• _RECORDS PROVIDED_
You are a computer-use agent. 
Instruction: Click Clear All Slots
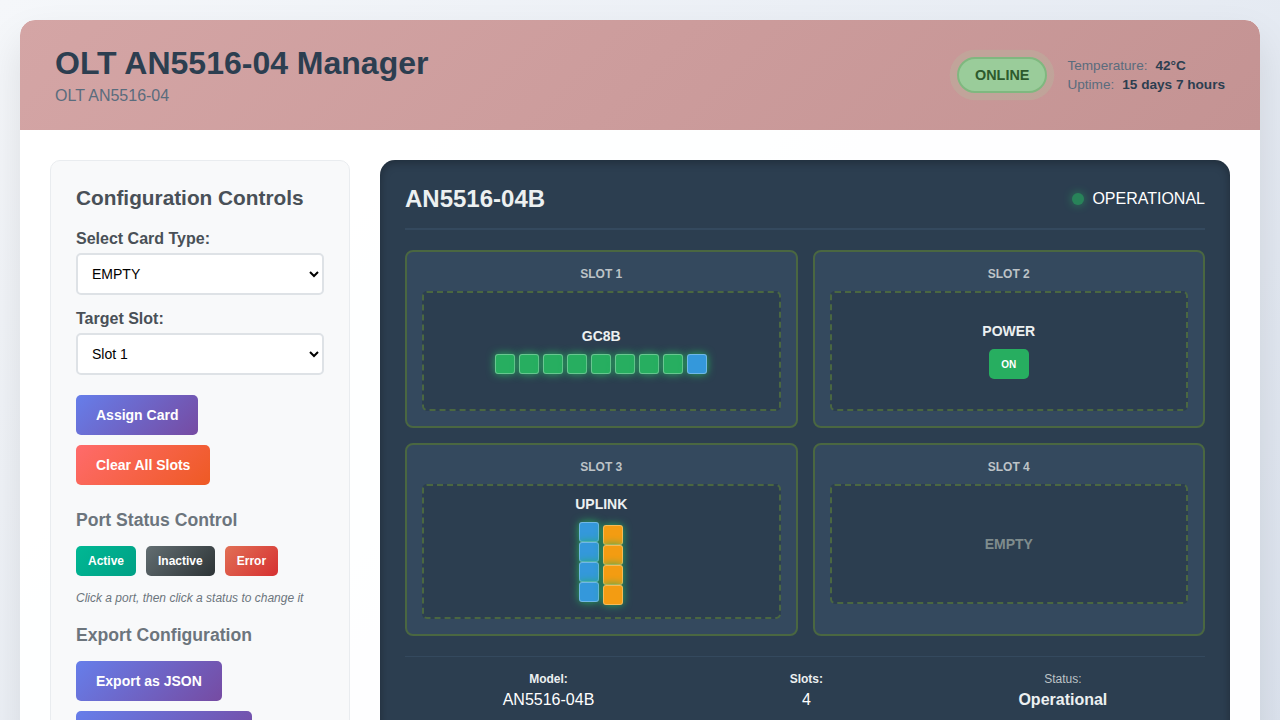tap(142, 465)
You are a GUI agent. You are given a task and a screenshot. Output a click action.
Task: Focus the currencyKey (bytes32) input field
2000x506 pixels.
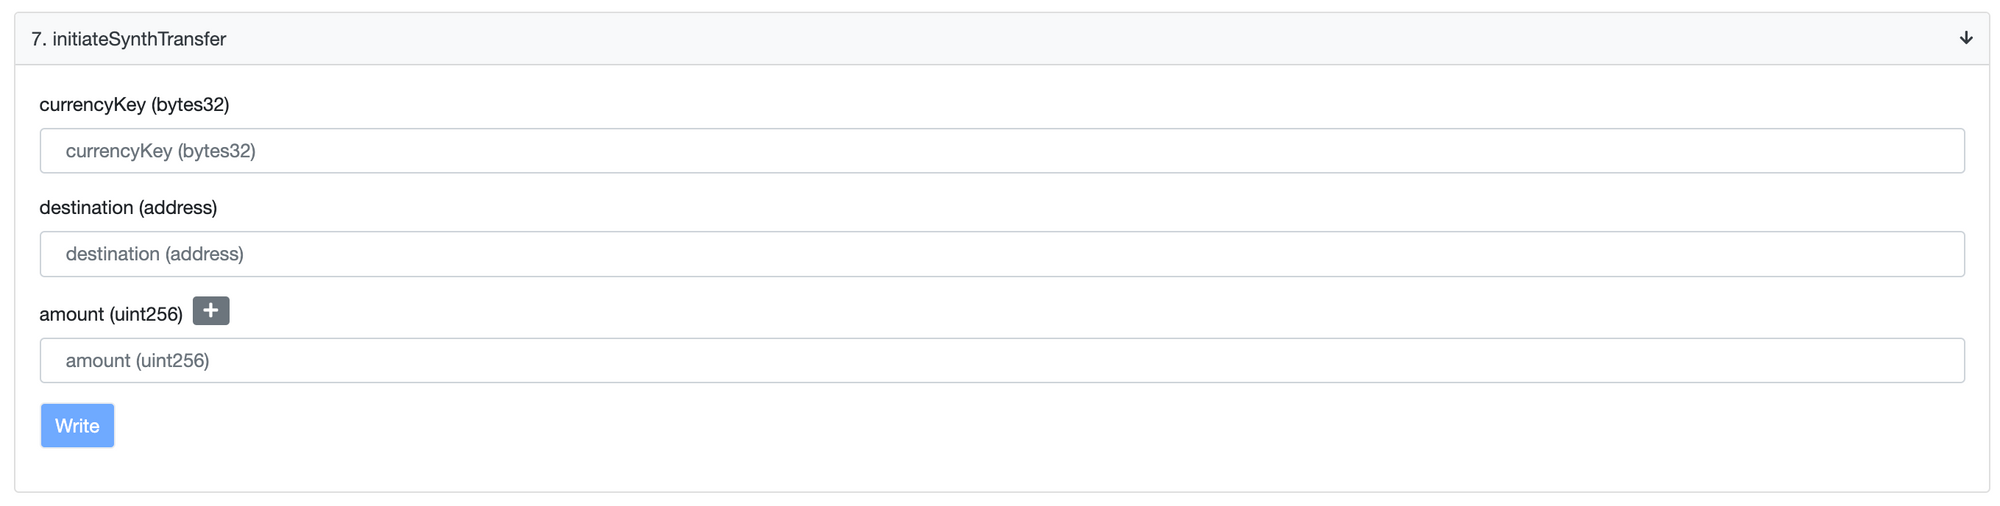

• _EXERCISE GOAL_
Rewrite all the items above, replacing each occurrence of "agent" with "assistant" and keeping everything else the same. Omit the pictures from your output.

• _RESULT FOR THIS EXERCISE_
You are a computer-use assistant. 
Instruction: Click Clear All Slots
tap(142, 465)
You are a GUI assistant. You are given a task and a screenshot. Output a click action.
Task: Focus the currencyKey (bytes32) input field
2000x506 pixels.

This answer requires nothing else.